**EXTRAIT À LIRE**:
——————

DÉCADENCE D’UNE GRANDE POURVOYEUSE D’EMPLOIS
De 13.000 à 15.000 employés rien qu’à Thiès au début des indépendances, Dakar-Bamako-Ferroviaire (DBF) en compte aujourd'hui moins de 600 qui bizarrement, perçoivent leurs salaires sans rien faire - Plongée dans les méandres de cette entreprise
Les chemins de fer constituaient la plus grande pourvoyeuse d’emplois au Sénégal. Au début des indépendances, il y avait 13.000 à 15.000 employés rien qu’à Thiès. Aujourd’hui, Dakar-Bamako-Ferroviaire (DBF) compte moins de 600 employés qui, bizarrement, perçoivent leurs salaires sans rien faire, en ce sens qu’il n’y a plus d’activité ferroviaire. «L’AS» plonge dans les méandres de la décadence de cette entreprise, grande pourvoyeuse d’emplois.
L’histoire de la ville de Thiès est étroitement liée à celle du chemin de fer, d’où son appellation de capitale du rail. Avec ses deux gares et les ateliers principaux du chemin de fer, Thiès était le point de convergence de toutes les destinations, à l’époque de gloire du train au Sénégal. Durant cette période, presqu’un carnaval s’offrait aux yeux des populations à midi, devant la direction de la Société Nationale des Chemins de Fer du Sénégal (Sncs) sise au quartier Ballabey et abritant les ateliers.

——————

**MATÉRIEL SOURCE**:
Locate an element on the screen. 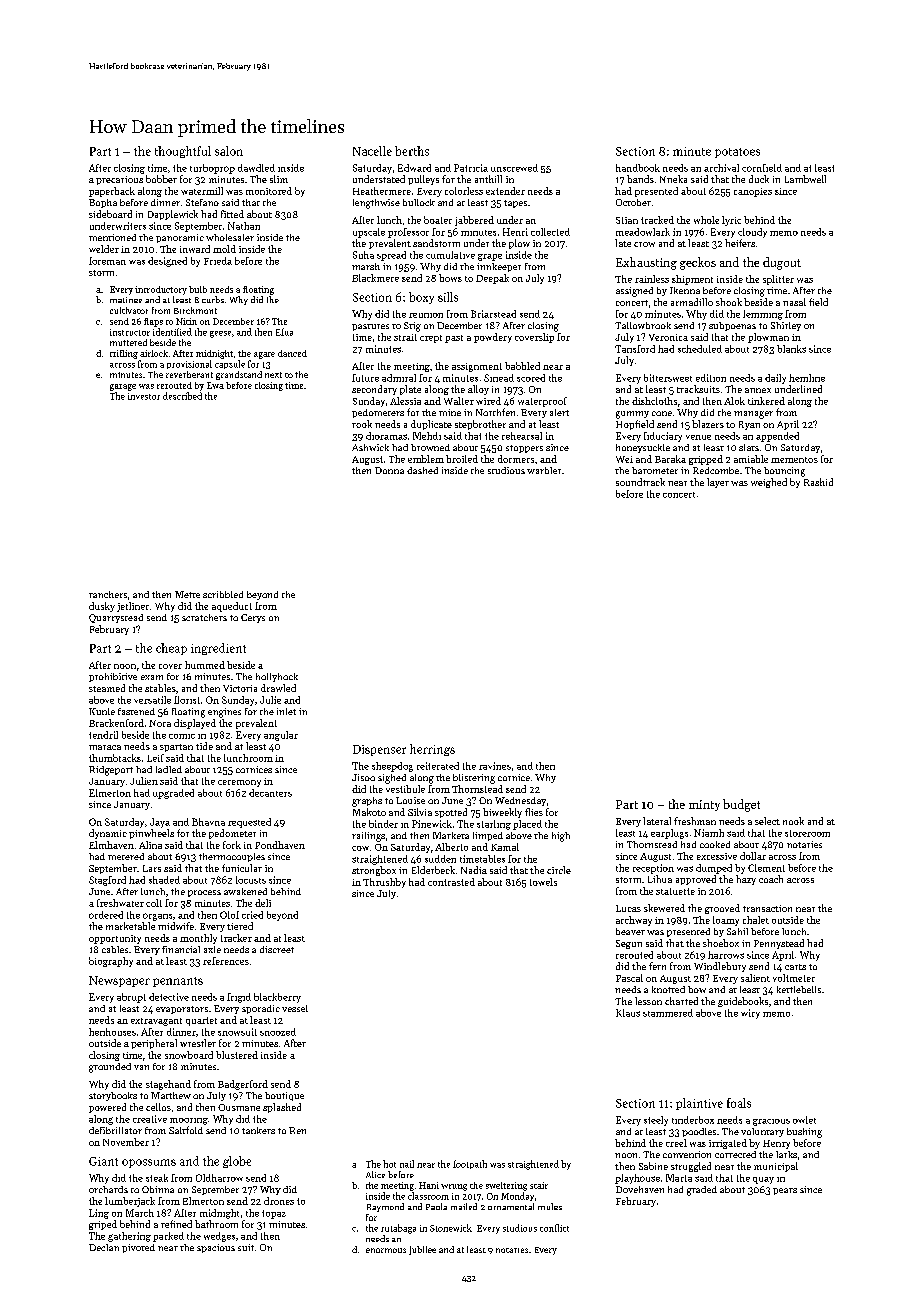 Image resolution: width=924 pixels, height=1308 pixels. nook is located at coordinates (793, 821).
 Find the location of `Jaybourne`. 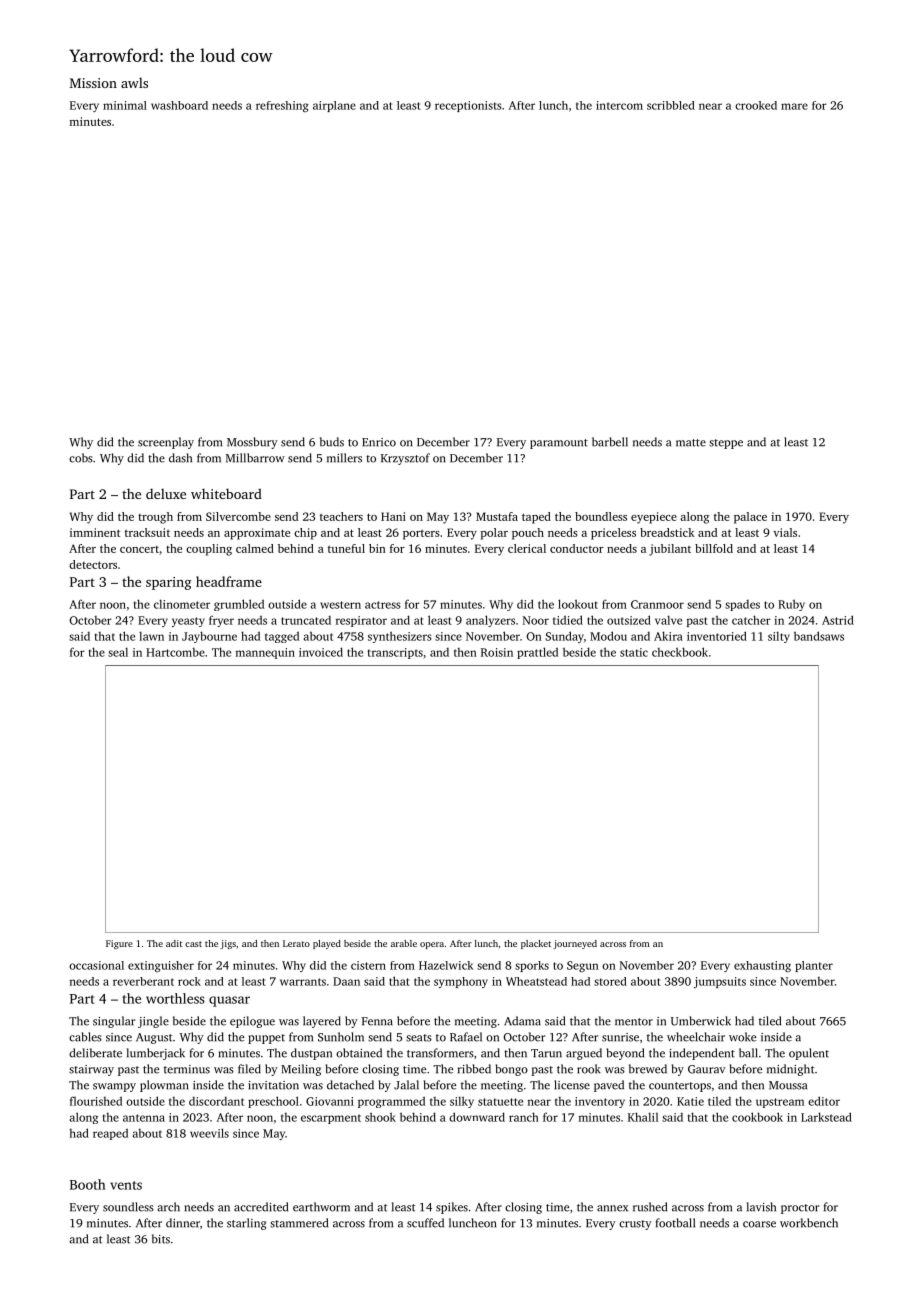

Jaybourne is located at coordinates (209, 637).
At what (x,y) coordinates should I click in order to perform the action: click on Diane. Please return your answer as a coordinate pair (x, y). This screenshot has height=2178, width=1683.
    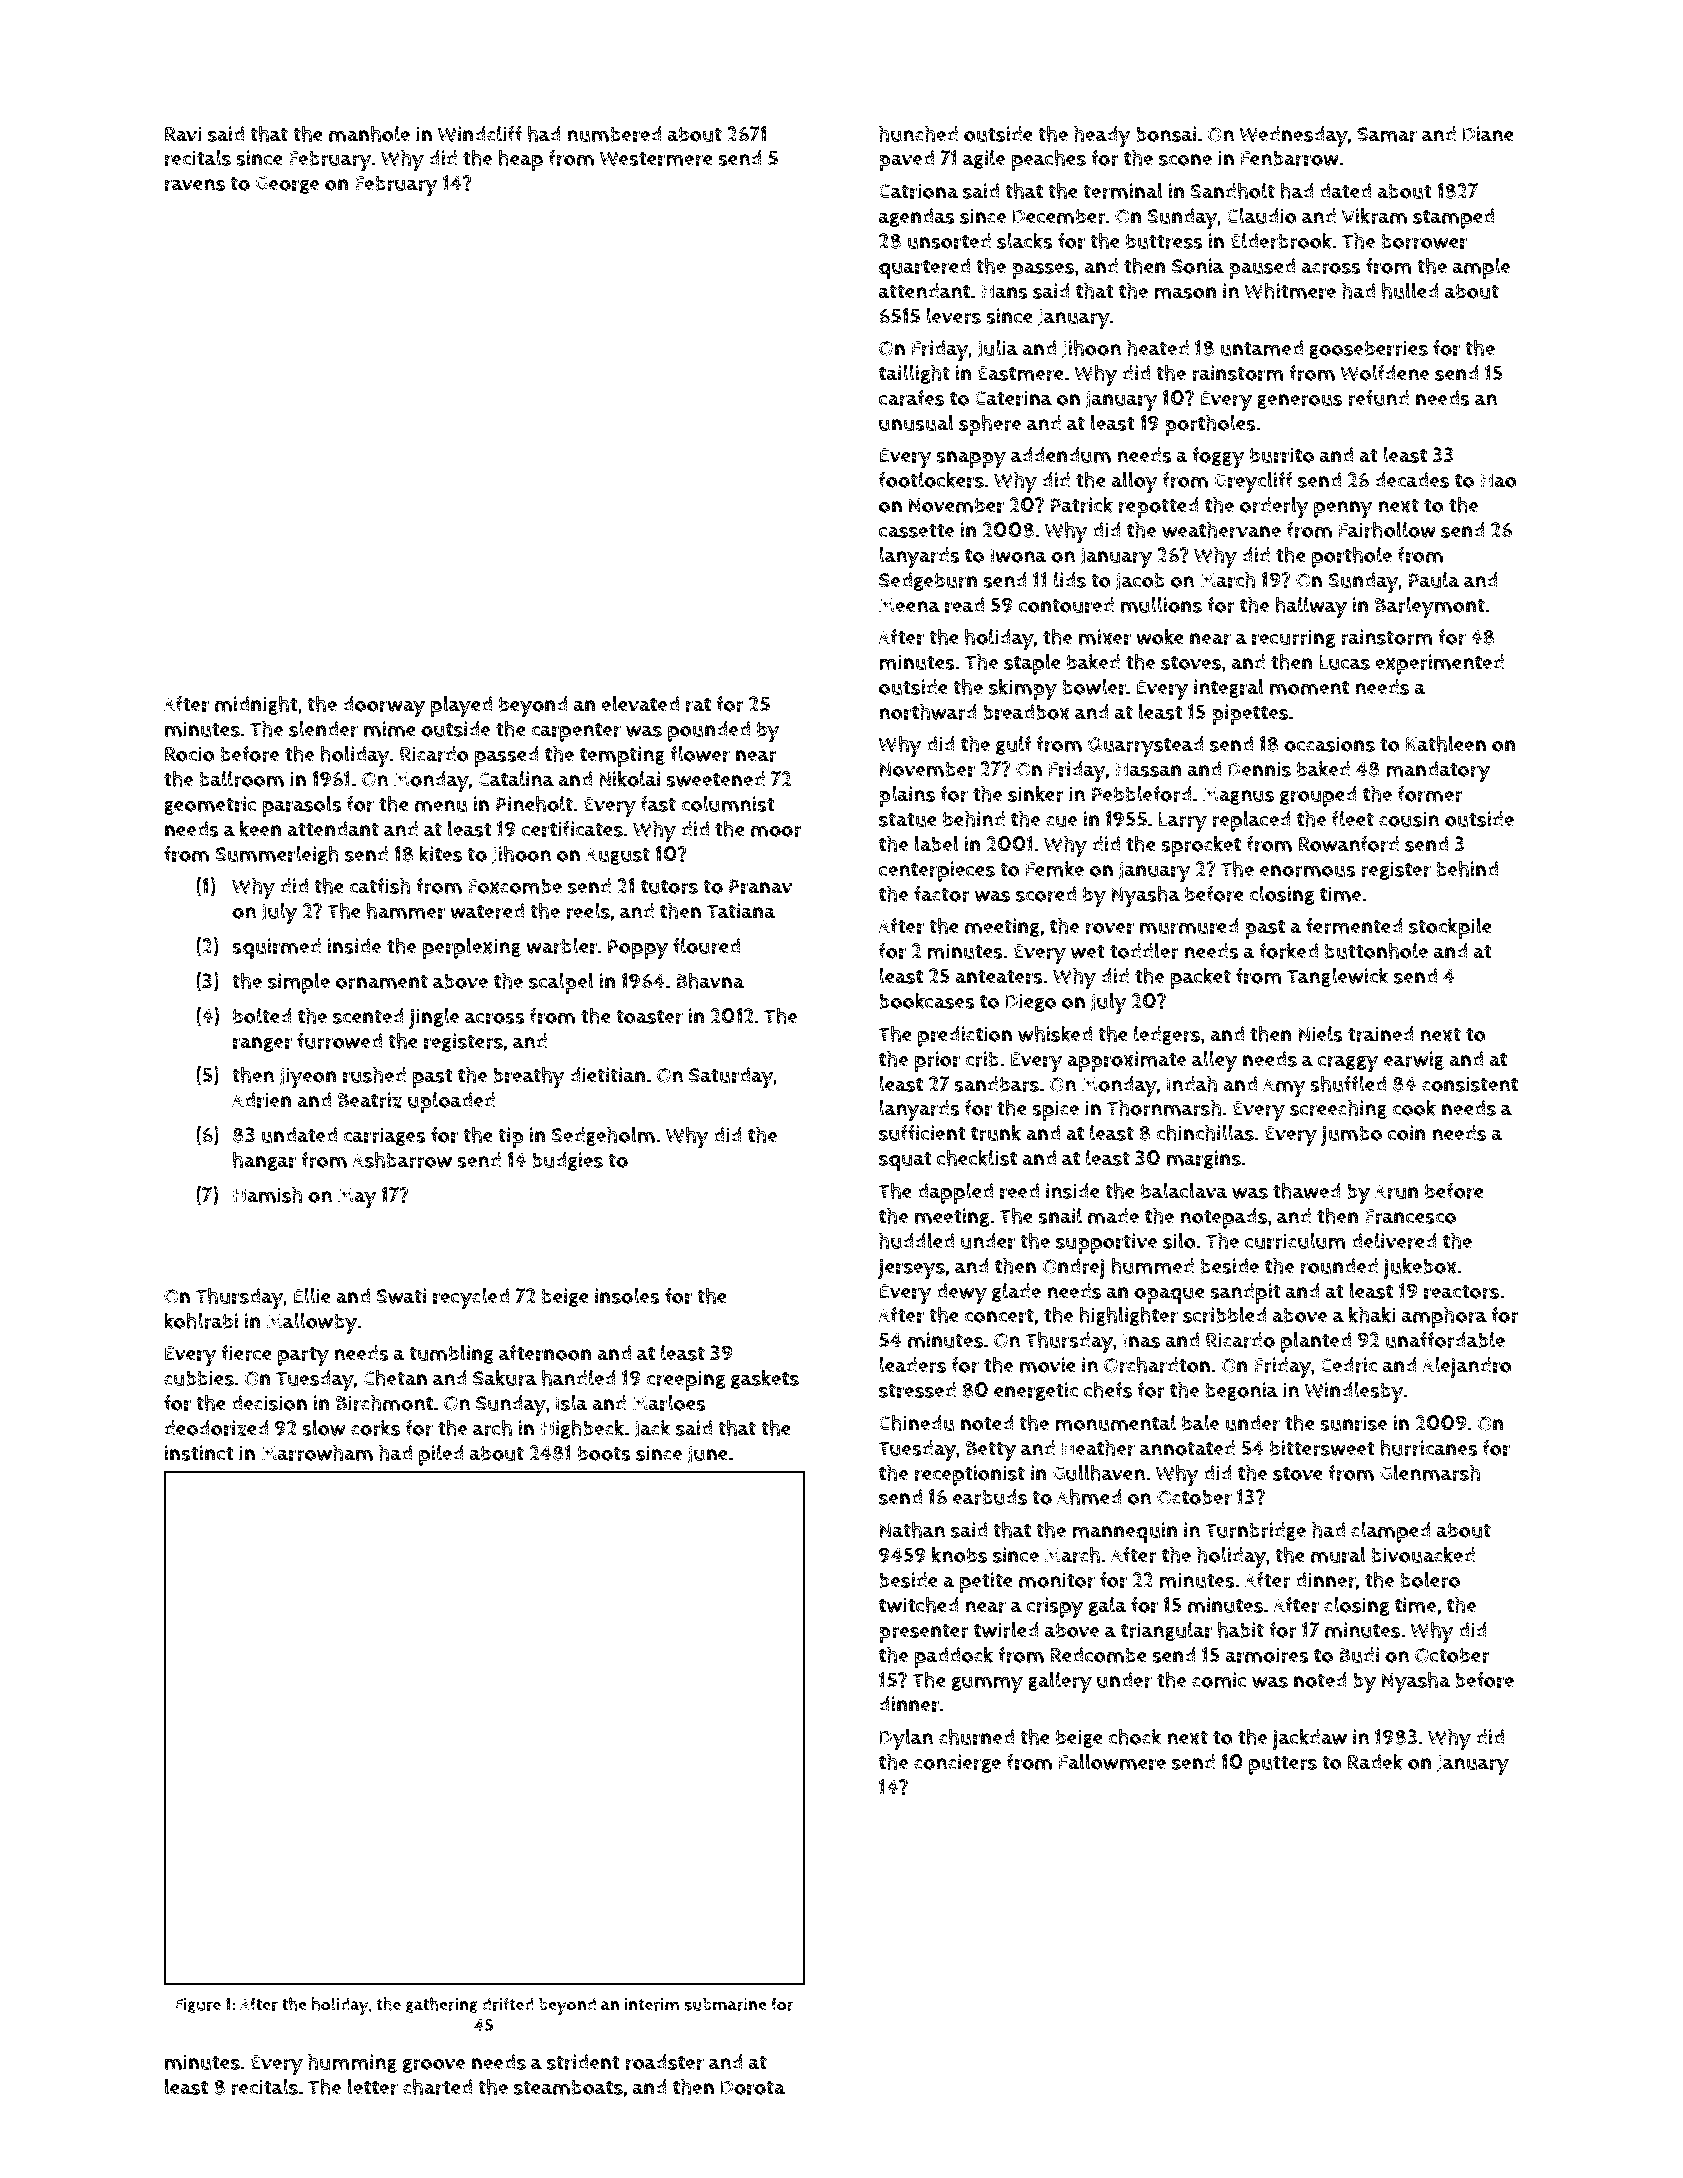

——————

**ÉNONCÉ DU PROBLÈME**:
Reprenez, s'il vous plaît, le texte sur le déclin du chemin de fer à Thiès et poursuivez-le après sa dernière phrase.

**RÉSULTAT OBTENU**:
Et pour cause, des milliers de travailleurs sortaient des usines du chemin de fer à bord des motos et autres véhicules. Cheminot à la retraite, Cheikh Ahmed Tidjane Sow considère que le chemin de fer est le précurseur de toutes les grandes structures économiques au Sénégal. Assane Ndiaye, le premier Directeur Général des Postes, était le responsable postal du chemin de fer. Ce qui signifie que le chemin de fer disposait d’un service postal performant. Le premier service approvisionnement était également assuré par le chemin de fer. Il en est de même pour la première structure de transit, la plus grande imprimerie d’Afrique.
En effet, ce sont des imprimeurs ferroviaires qui ont créé l’imprimerie Gutenberg à Dakar. Le chemin de fer est également le précurseur des centres informatiques. Le Centre Informatique de la Régie (CIR) date de 1947 et a aidé pendant plus de 30 ans le Sénégal à traiter les salaires des fonctionnaires. Dans le domaine du sport, le chemin de fer a joué un grand rôle d’autant qu’il a mis en place l’Union Sportive du Dakar-Niger puis l’Union Sportive du Rail. Des horlogers, des cordonniers et des jardiniers travaillaient pour le compte des chemins de fer qui ont mis en place la première structure horticole du pays. La première structure de consommation ainsi que la première structure glacière portent également ses empreintes. Il est également pionnier dans les domaines du tourisme et de la restauration dans la mesure où les hôtels du rail sont les premiers en Afrique.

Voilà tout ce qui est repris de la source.